Monday, May 13, 2013

More on unsafe C strings: A followup

Recently John Carmack, lead programmer of DOOM, wrote in a tweet: “Considering that 8 bit BASICs of the 70s had range checked and garbage collected strings, it is amazing how much damage C has done”. This is in line with my previous posts, and it's fairly remarkable that C stuck around so long without having this fixed. There have been many updates to the language, but this issue was simply not addressed — at least, not until C11. C11 includes the strcpy_s() and strcat_s() safe string functions. It feels a bit too little, too late but, at last, something has been done about it.

Are our troubles over now? Not really, C11 is still too new. My system does not have the new safe string functions so I can't use them. Adoption of the new standard takes time. Documentation (and school books) have to be updated. Next, the old strcpy() and strcat() have to be deprecated and finally, be eradicated from our source codes.
The bounds checking problem continues to exist for arrays.
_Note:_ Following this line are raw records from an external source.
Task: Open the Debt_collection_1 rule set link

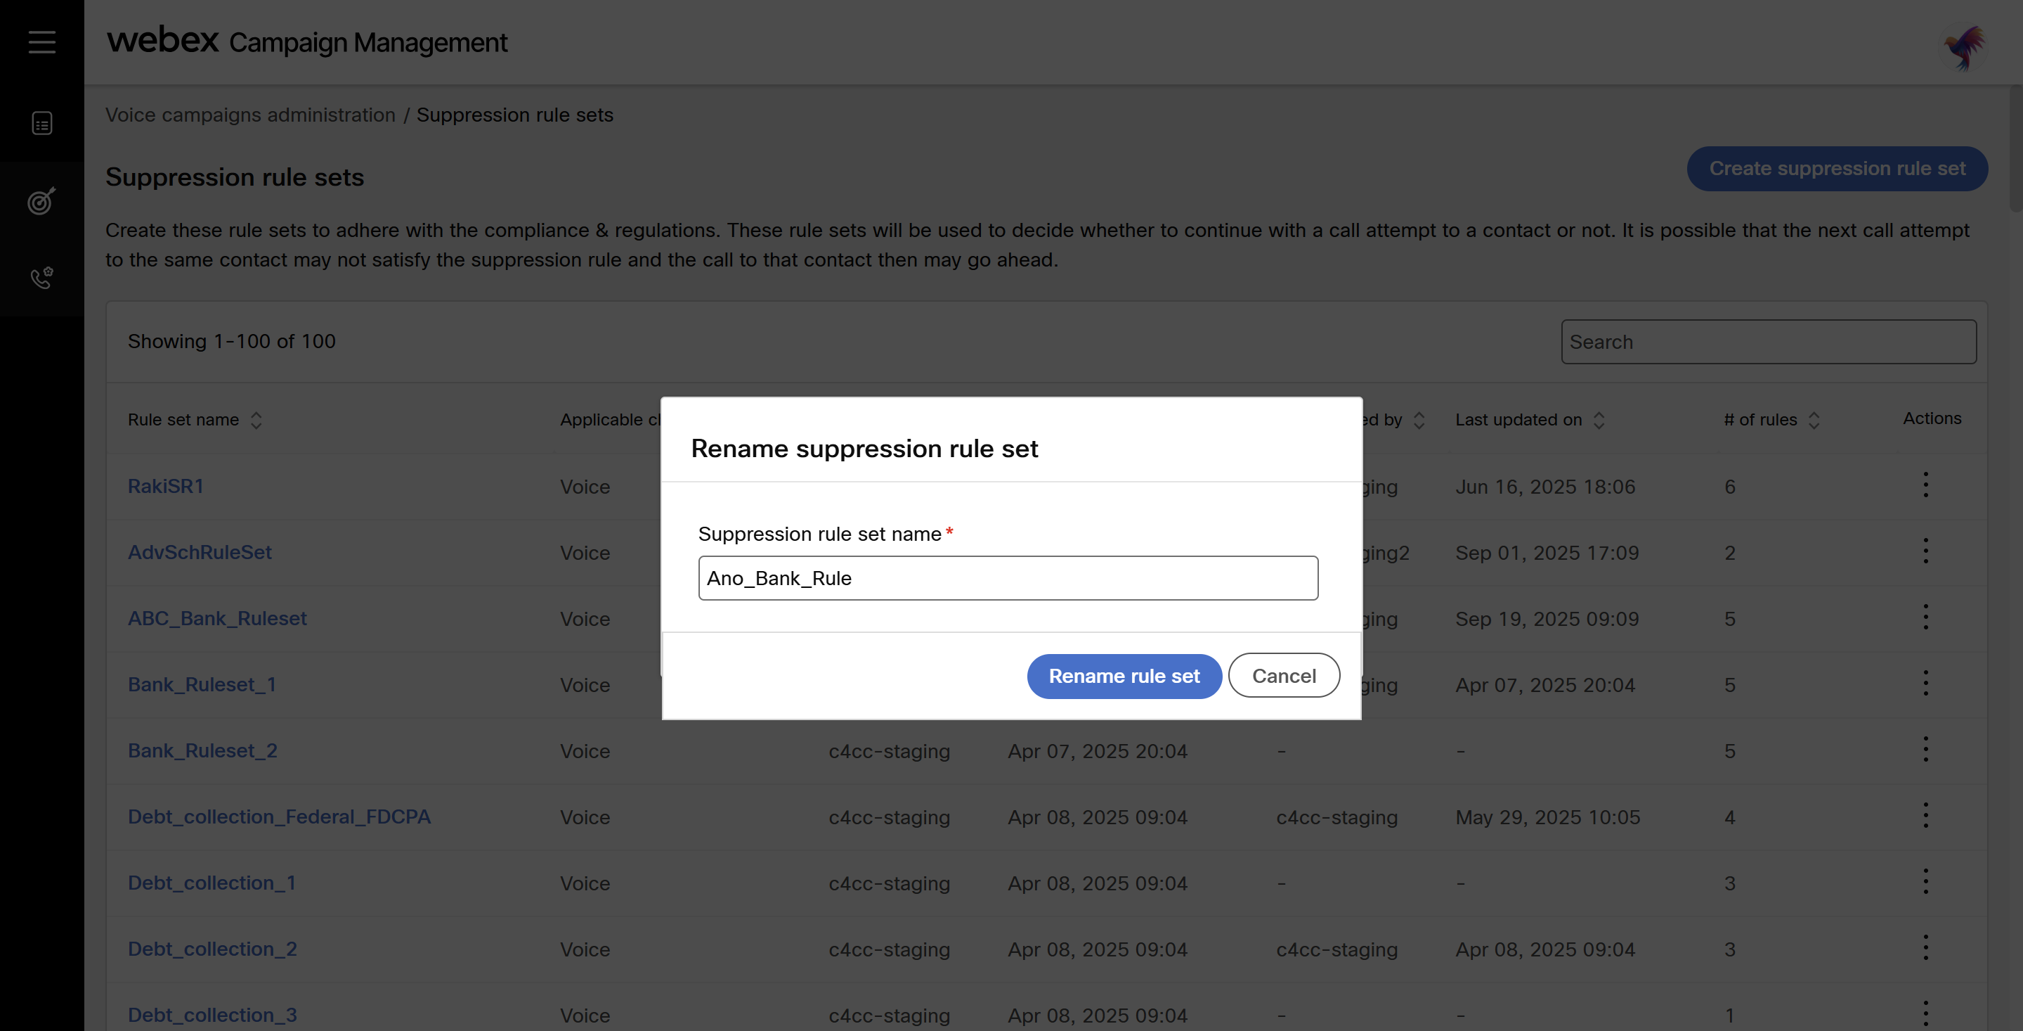Action: [x=212, y=882]
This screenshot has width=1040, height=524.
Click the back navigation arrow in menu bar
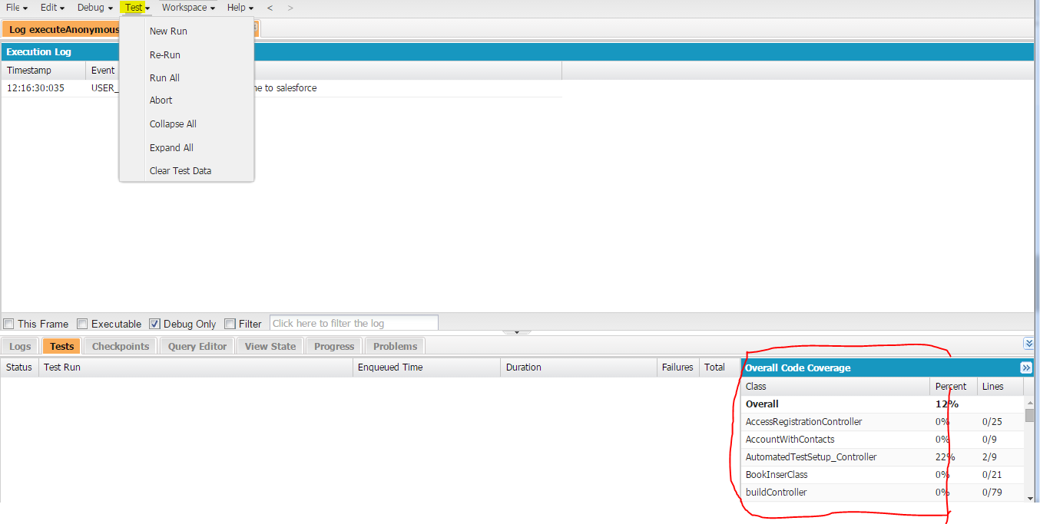(x=269, y=8)
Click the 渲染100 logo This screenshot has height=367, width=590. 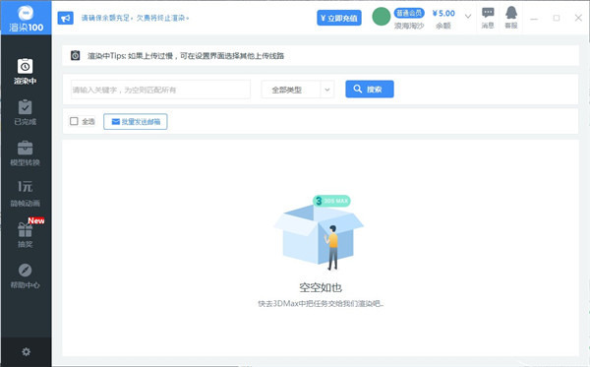click(x=26, y=18)
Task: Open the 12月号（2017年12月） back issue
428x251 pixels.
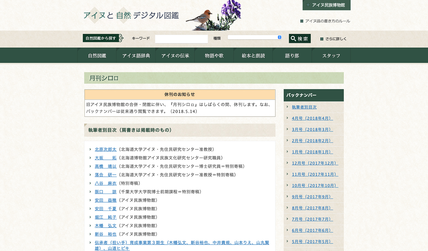Action: [x=315, y=163]
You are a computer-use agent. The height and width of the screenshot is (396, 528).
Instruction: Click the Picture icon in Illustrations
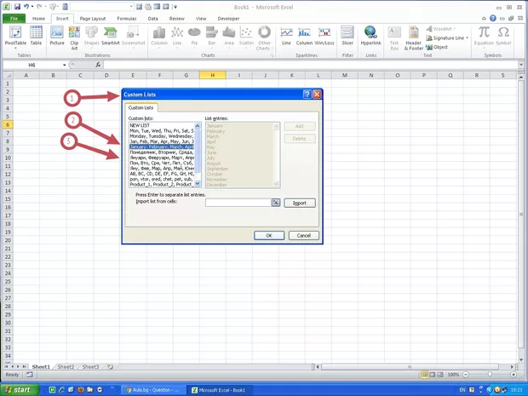point(57,34)
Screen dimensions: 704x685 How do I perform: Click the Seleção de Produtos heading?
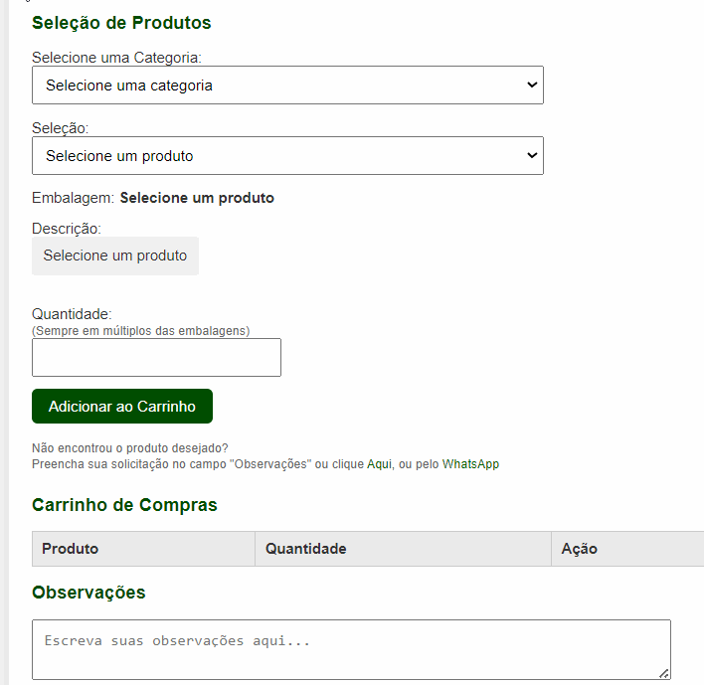tap(121, 23)
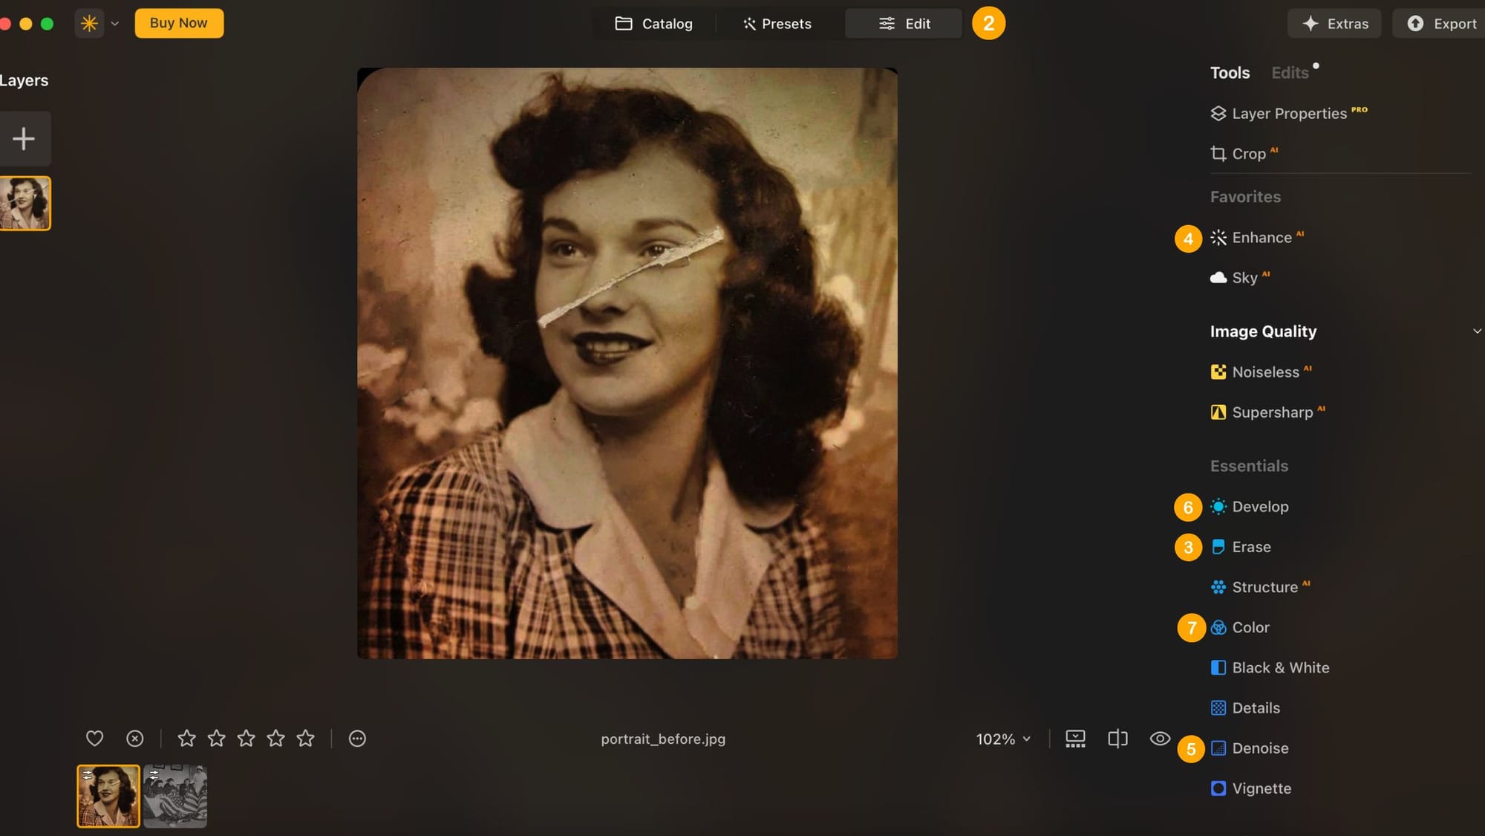Screen dimensions: 1485x836
Task: Click the Buy Now button
Action: point(178,23)
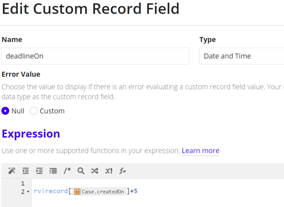Screen dimensions: 284x207
Task: Click the x! evaluate icon
Action: [x=108, y=171]
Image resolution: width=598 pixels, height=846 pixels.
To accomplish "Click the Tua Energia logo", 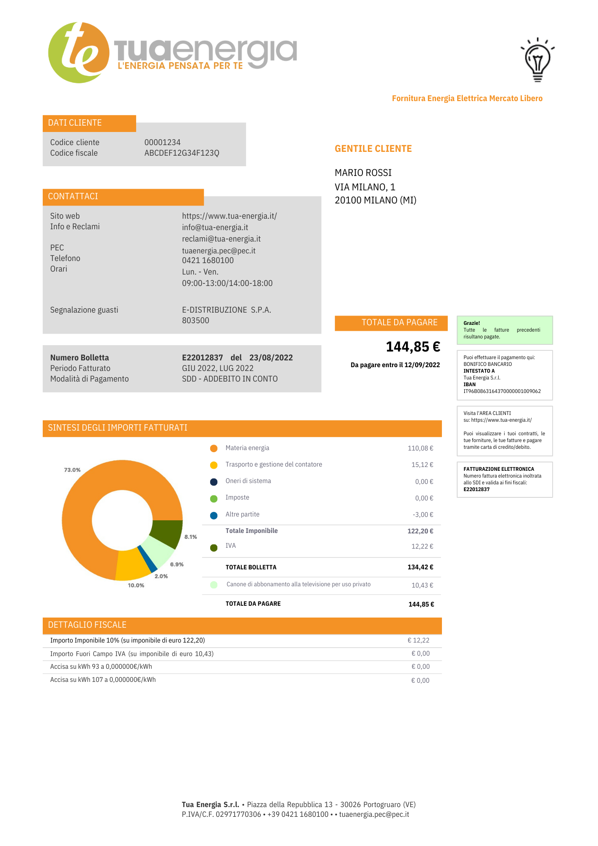I will point(172,52).

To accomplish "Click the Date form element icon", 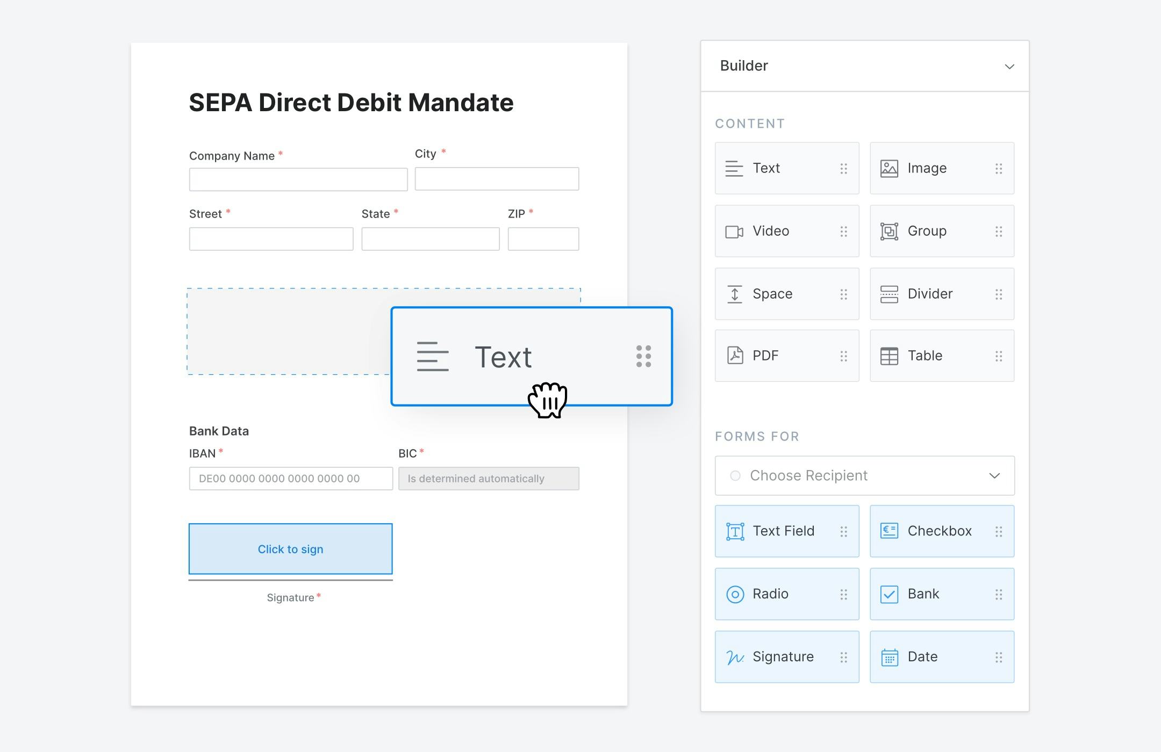I will [890, 656].
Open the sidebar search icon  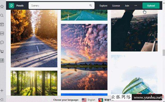[x=2, y=15]
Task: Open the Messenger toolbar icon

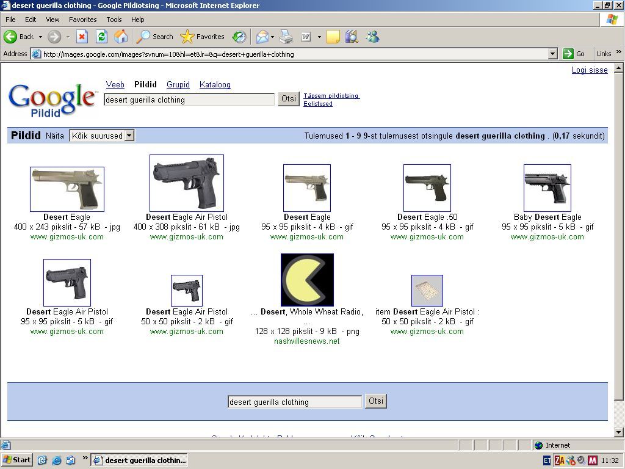Action: [372, 37]
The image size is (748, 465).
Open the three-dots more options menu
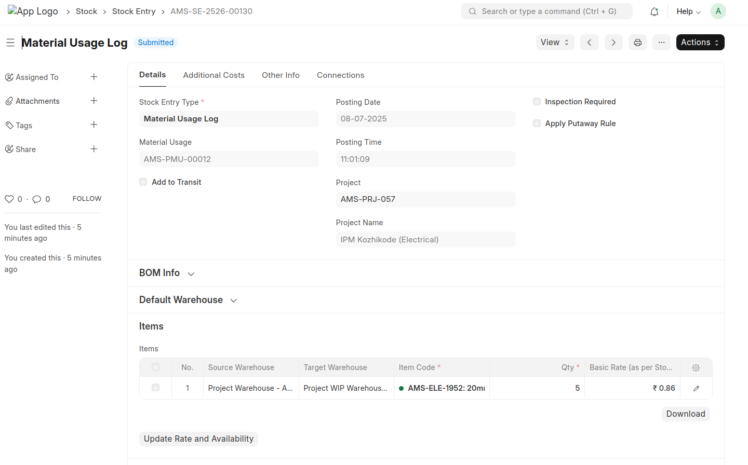pyautogui.click(x=661, y=43)
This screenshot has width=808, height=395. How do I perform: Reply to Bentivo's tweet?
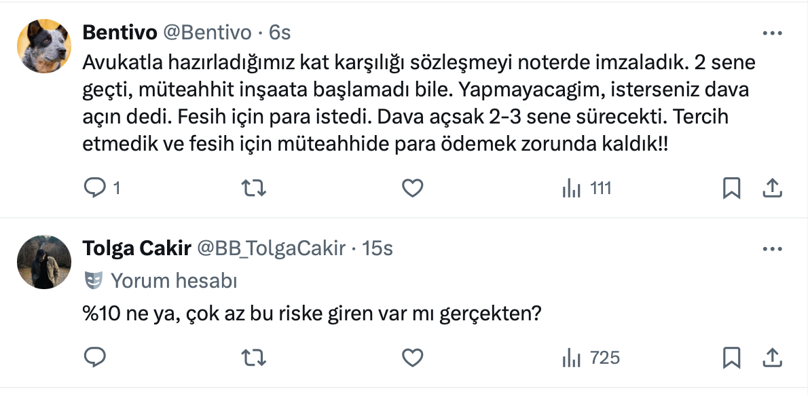pos(94,188)
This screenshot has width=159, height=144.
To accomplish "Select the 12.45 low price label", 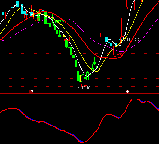I will [x=86, y=88].
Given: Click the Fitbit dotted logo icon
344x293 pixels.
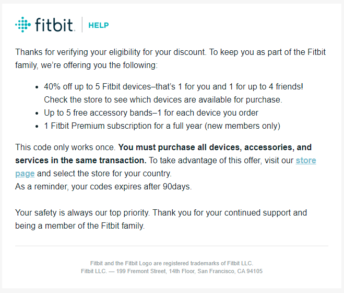Looking at the screenshot, I should (23, 25).
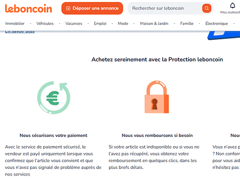
Task: Click the orange padlock icon
Action: 157,97
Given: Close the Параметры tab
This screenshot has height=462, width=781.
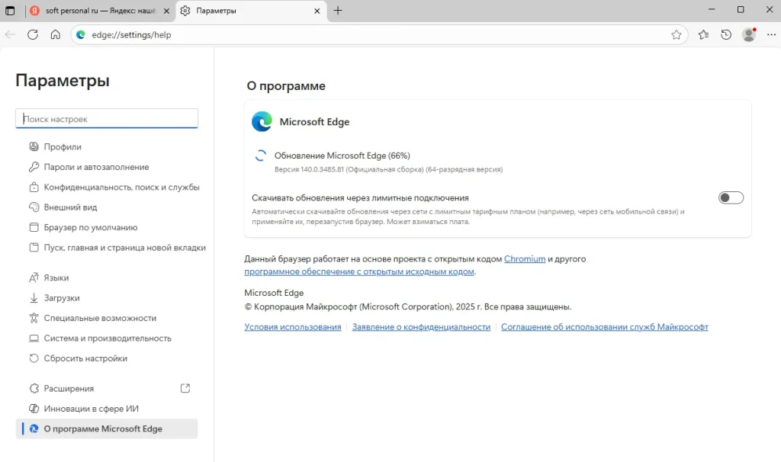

Other than C11 I want to expand on two other possibilities for fixing the issue. The first solution is using an external library, the second is choosing a different programming language.

1. Using an external library
Rather than just supplying a safe string copying function, I mean using a library that supplies a safe string type and associated functions. As is often the case, this library would be written in C itself. One problem is that you have to rigorously adapt to using the library's string functions, and resist the temptation of using the old char* pointers for quick and dirty strings anyway.
Another problem is that system functions such as open(), write(), etcetera expect char* pointers, so you keep converting between the safe string type and the char* pointer.
Typical library solutions allocate strings on the heap, giving an extra performance hit. Using a library means marrying that library; your whole program source code will look different and be tightly coupled to it. Switching libraries will have a big impact and involve lots of work.

My github project liboco is a C library that implements a safe string type, as well as an array and a map type, and a few other things. It follows the Objective-C design principle that everything is a reference counted object. Like in Objective-C, this means manual reference counting. It isn't bad, but can be problematic if you are not used to it. Hard to track down memory leaks may happen. Other than that, liboco is pretty neat.

Comparably, I have written oolib for C++ which is much easier to use because it does automatic reference counting under the hood. This brings us to the next point.

2. Choosing a different programming language
It is fair to say that the problem of unsafe strings and having no bounds checks is intrinsic to C. It is a low-level language, after all. So if you want that extra bit of safety, you have to let go of C and choose a different language.

C++ fixes strings with std::string. Its interface annoys me, but anyway, C++ is a complicated language and it's really hard to learn. Even after thoroughly studying C++ I'm not sure I would recommend the language to anyone. Sure, classes are useful, but you almost have to be an academic to master C++.

Other languages more popular than C on github are: PHP, Python, Java, JavaScript — all byte code interpreted languages. JavaScript is a total mess, but anyway, these languages by design lack the punch that C can deliver in terms of performance. The process of byte code interpreting is essentially emulation, and emulation is slow. I bet that even the laziest, dumbest compiler would produce a faster running code than these byte code interpreters.
The argument of performance appears debatable, “do you really need that kind of performance?” The answer, in short, is: Yes. I have personally seen scripts run for hours, where the equivalent written in C ripped through it in half a minute. A speedup by a factor of 100 is no exception. Compiled languages offer vastly superior performance.

There is Objective-C, but it is different enough to say it changes everything. Choosing Objective-C in practice means marrying OpenStep's Foundation Kit. It is a good choice if you are Apple-only and intend to keep it that way. Objective-C has manual reference counting, which is alright but kind of tough to get right. Apple's compiler however, sports automatic referencing counting (ARC) which does some clever source code analysis.

Whatever happened to Pascal? Although a rather verbose language (consider PROCEDURE / BEGIN / END versus void { }), Pascal wasn't so bad — except from the fact that it has the worst string type of all (!). Although Pascal strings are safe, they have an absolute maximum length of 255 bytes. In modern times, with unicode encoding, this means that for some languages only 63 characters can be stored in a single Pascal string, making it a totally useless language by today's standards.

Go deserves honorable mention. It is an easy to learn language with cool core features, and it compiles to native code. Even though I'm not fond of its mandatory CamelCasing, golang is really great. Go was designed as a systems programming language, and it shows. There are some Plan9 peculiarities like the command-line flags parser not being GNU getopt()like, and the tar archiving module doesn't grok GNU tar extensions. Other than that, Go has great potential.

Truthfully, I don't want a language that strays too far from C. Interestingly, although many modern languages are depicted “C like”, none of them are plain C with an added safe string type. I suppose it is hard to change C. For one thing, a ‘string’ is a fairly high-level concept that doesn't fit nicely in a low-level language.